- Born: July 21, 1794 Providence, Rhode Island, U.S.
- Died: August 7, 1857 (aged 63) Providence, Rhode Island, U.S.
- Education: Brown University
- Occupations: Merchant, banker
- Spouse: Annie Allen Dorr ​ ​(m. 1833)​
- Children: 2
- Parent(s): Thomas Poynton Ives Hope Brown Ives
- Relatives: Nicholas Brown III (cousin) John Carter Brown II (cousin) Nicholas Brown (grandfather) Nicholas Brown Jr. (uncle)

= Moses Brown Ives =

American businessman and philanthropist

Moses Brown Ives (July 21, 1794 – August 7, 1857) was a businessman and philanthropist from Providence, Rhode Island who was partner in Brown & Ives and President of Providence Bank. He also served as a trustee of Brown University, and was treasurer of Butler Hospital.

==Early life==
Moses Brown Ives was born in Providence, Rhode Island on July 21, 1794, and named after Moses Brown, the co-founder of Brown University. He was the eldest son of Thomas Poynton Ives (1769–1835) and Hope (née Brown) Ives (1773–1855). Among his siblings was older sister Charlotte Rhoda Ives, who married Professor William Giles Goddard (parents of Robert Hale Ives Goddard); and Robert Hale Ives Jr., who married Harriet Bowen Amory.

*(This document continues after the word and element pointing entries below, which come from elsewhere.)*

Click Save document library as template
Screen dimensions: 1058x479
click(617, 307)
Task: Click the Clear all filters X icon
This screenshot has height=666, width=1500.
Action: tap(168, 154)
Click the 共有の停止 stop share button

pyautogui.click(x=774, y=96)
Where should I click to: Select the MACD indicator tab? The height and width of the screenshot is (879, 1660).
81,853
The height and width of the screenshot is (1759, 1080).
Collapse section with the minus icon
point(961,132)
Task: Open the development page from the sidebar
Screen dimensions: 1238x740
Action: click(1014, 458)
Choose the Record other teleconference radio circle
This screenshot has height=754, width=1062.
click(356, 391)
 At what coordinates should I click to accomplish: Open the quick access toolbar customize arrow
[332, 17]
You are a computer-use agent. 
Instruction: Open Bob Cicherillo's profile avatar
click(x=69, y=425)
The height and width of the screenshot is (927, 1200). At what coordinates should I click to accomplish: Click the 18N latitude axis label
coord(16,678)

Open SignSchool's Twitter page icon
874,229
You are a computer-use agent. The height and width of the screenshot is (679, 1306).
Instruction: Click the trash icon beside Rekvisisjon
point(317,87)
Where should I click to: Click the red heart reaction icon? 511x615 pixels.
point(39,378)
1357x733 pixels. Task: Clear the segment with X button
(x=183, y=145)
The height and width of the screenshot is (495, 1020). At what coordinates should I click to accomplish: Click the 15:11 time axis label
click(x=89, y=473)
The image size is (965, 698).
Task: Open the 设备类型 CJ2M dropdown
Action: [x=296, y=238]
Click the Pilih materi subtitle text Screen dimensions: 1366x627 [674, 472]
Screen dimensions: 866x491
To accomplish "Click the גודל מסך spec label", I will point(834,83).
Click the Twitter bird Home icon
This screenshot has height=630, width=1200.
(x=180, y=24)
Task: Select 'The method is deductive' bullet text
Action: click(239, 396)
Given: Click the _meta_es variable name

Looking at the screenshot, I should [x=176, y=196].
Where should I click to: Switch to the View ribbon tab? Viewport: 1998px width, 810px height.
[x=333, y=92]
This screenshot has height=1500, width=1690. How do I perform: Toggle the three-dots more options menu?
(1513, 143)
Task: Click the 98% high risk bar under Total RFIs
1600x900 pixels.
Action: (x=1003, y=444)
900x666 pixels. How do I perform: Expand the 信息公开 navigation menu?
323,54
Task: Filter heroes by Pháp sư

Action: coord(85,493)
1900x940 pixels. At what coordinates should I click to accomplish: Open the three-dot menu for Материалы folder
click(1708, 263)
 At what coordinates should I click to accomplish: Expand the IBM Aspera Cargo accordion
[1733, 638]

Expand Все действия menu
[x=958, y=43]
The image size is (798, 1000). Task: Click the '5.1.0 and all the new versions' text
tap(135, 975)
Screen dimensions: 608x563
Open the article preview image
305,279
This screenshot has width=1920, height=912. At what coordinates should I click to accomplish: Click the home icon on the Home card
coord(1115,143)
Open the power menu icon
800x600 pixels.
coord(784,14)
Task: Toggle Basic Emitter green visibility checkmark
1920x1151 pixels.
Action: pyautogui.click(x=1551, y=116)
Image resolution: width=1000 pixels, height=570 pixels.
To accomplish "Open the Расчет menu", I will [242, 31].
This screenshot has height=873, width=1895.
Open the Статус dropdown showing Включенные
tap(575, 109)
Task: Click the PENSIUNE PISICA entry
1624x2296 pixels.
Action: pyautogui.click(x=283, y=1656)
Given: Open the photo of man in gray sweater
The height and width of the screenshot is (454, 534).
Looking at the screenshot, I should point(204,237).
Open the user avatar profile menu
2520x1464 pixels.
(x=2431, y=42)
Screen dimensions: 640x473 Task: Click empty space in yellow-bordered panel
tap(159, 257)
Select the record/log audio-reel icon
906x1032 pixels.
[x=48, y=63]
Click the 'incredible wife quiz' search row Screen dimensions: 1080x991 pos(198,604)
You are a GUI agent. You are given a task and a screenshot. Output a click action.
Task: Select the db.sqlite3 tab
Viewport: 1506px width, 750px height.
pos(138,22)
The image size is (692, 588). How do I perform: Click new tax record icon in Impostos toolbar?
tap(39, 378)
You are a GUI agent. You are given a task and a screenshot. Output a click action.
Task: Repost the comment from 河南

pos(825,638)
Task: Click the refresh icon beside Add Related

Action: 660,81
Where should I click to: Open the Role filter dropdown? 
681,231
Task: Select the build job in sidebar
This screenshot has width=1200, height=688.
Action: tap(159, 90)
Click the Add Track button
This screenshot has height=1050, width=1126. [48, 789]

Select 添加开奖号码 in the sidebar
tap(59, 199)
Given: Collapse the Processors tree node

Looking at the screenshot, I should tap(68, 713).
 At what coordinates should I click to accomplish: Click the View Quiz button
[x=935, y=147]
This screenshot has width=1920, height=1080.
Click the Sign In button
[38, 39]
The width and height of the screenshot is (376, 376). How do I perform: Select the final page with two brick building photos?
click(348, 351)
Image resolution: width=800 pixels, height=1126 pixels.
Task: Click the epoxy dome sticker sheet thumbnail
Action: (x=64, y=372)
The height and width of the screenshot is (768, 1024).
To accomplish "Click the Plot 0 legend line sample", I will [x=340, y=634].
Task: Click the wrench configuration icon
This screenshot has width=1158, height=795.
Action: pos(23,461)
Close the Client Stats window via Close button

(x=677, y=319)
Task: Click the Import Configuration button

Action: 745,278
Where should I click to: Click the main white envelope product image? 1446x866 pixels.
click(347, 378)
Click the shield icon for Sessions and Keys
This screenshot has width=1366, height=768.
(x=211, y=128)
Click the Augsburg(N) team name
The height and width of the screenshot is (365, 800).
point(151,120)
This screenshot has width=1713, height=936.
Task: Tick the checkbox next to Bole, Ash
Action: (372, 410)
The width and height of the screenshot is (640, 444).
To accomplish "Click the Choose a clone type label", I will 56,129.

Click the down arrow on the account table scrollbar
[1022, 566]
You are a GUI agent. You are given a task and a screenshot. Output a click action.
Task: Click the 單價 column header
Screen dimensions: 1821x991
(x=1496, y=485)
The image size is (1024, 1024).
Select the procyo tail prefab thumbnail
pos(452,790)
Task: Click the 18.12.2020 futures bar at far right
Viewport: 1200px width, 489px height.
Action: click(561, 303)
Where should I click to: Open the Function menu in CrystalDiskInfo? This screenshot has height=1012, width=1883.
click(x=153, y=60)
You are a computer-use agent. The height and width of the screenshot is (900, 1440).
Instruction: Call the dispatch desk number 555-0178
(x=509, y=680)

His paternal grandparents were Sarah (née Bray) Ives and Captain Robert Hale Ives, a master-mariner who was one of the original eighteen members of the Salem Marine Society. His maternal grandparents were Nicholas Brown Sr. and his first wife, Rhoda (née Jenckes) Brown. His maternal uncle was Nicholas Brown Jr. and among his first cousins eres Nicholas Brown III and John Carter Brown II.

Ives graduated from Brown University in 1812 and then attended Litchfield Law School before traveling abroad in Europe.

==Career==
He followed his father and became a partner in Brown & Ives in 1832, president of Providence Bank, and trustee of Brown University. In addition, he served as treasurer of Butler Hospital.

==Personal life==

Coat of Arms of Moses Brown Ives

In 1833, Ives was married to Annie Allen Dorr (1810–1884). Annie, the daughter of Sullivan Dorr, a prosperous manufacturer and co-owner of Bernon Mill Village, was the sister of Thomas Wilson Dorr, the extralegal Governor of Rhode Island. Together, they were the parents of two children:

- Thomas Poynton Ives (1834–1865), a Captain during the U.S. Civil War who married Elizabeth Cabot Motley, daughter of U.S. Minister to the United Kingdom John Lothrop Motley. After his death, his widow, who inherited his fortune, remarried to British statesman Sir William Harcourt and became the mother of MP Robert Harcourt.
- Hope Brown Ives (1839–1909), who married Henry Grinnell Russell, one of the wealthiest men in Rhode Island.

His desk-and-bookcase were made in Providence, Rhode Island at the end of the 18th Century. It was made in the Chippendale style, and mahogany is its primary wood.

Ives died on August 7, 1857, and was buried in Providence's North Burial Ground. Upon his death, he created a bequest which was used to provide some of the early funding for the creation of Rhode Island Hospital in 1863.